Do your little bit of good where you are; it is those little bits of good put together that overwhelm the world

Desmond Tutu

Yet, before you fall into the trap of thinking that kindness is only to be found within the small sphere of one’s family and friends, take a moment to look at the many examples that show otherwise. There are gardens planted for the express purpose of feeding the homeless. There are Christians protecting mosques and Muslims protecting temples. There are Little Free Libraries and Little Free Pantries. This is love in action. The people who are doing these things are offering what they have to people who have a need for it. These things are done regardless of differences in religion, social status, or anything else that ties them together besides shared humanity.

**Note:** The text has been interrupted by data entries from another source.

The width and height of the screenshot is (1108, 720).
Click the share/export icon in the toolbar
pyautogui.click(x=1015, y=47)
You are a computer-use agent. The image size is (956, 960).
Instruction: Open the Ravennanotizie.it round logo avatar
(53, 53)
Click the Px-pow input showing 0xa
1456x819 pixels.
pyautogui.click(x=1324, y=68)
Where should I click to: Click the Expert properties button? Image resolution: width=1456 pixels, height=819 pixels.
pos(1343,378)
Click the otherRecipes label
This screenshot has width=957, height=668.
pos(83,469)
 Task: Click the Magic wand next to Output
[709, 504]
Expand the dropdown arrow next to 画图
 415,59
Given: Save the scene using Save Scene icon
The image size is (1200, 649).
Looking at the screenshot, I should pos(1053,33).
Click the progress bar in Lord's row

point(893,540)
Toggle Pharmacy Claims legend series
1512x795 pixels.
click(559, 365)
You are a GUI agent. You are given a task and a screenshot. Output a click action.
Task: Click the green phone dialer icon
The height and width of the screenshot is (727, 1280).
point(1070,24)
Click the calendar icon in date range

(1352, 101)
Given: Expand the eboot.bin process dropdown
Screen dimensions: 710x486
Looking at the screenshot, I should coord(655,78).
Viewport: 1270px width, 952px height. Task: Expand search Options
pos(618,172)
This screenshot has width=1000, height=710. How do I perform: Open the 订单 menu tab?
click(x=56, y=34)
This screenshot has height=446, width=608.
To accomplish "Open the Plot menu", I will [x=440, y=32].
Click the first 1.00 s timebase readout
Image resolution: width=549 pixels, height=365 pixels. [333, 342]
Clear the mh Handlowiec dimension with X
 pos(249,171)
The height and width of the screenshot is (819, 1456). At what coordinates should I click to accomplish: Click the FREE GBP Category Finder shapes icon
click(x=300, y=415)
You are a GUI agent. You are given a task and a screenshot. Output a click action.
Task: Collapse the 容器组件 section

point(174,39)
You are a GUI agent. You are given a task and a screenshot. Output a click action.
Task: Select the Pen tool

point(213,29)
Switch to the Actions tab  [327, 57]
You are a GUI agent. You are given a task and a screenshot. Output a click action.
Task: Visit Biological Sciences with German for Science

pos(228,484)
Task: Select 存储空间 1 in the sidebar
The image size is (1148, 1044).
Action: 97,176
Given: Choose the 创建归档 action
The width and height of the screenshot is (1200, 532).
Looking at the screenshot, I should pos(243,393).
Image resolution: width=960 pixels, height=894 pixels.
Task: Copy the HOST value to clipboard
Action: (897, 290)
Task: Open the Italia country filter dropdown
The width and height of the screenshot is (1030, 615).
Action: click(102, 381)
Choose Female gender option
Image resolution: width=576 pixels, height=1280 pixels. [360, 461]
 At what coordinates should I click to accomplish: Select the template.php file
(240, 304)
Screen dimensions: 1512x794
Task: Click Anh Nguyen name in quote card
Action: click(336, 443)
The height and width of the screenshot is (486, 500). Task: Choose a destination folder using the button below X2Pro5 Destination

Embracing the concept of shared humanity is fundamental for us to be able to see past the fear that’s being sold so readily and cheaply. Being fearful leads us into an “us vs. them” mentality. In order to feel safe and protected, we cling to the familiar and rebuff the different.

Our differences needn’t be a cause of division, but rather a way to support one another. My husband, for example, is really good with numbers, while I’m better at languages. I won’t deny I feel astonishment (and a bit of envy) when I witness his math skills, but I am fortunate to have him around when it’s time to file taxes! On the other hand, when we were in France and wanted to know if a cafe was open, his math skills would not have served us nearly as well as my basic knowledge of French did.

Just as in the microcosmic example of my own family, sharing the world with people who are different opens the door to a richer and more fulfilling experience of life. It doesn’t matter if you believe all of humankind began in Africa, or that we all came from Adam and Eve, or that our ancestors were created by aliens. It doesn’t even matter if you believe Adam and Eve were created by aliens and placed in Africa. Ultimately what matters is that we are humans, together. Instead of fixating on the latest update of the latest atrocity, we can choose to invest that energy in what we, ourselves, can do to make the world better.

Not all of us have a lawn we can convert to a yard full of vegetables to share, but everyone has something to contribute. Quantum physics states that the very act of observation affects what is being observed. I ask you to choose what you are observing carefully. Indeed, in the case of the Sri Lanka bombings, as with any act of terror, what the terrorists want is maximum attention. Instead of giving your repeated attention to them and to the latest announcement that the investigation is ongoing, turn off the TV and go introduce yourself to that neighbor you’ve never met.

My friends, love is better than anger. Hope is better than fear. Optimism is better than despair. So, let us be loving, hopeful and optimistic. And we’ll change the world. 

Jack Layton

This week, I wish for you, and for all of us, the awareness to see the good in the world, the confidence to share your good with the world, and the knowledge that there is no “them.” “They” aren’t causing the problem and “they” can’t fix the problem because, it turns out, every person on this planet is part of “us.”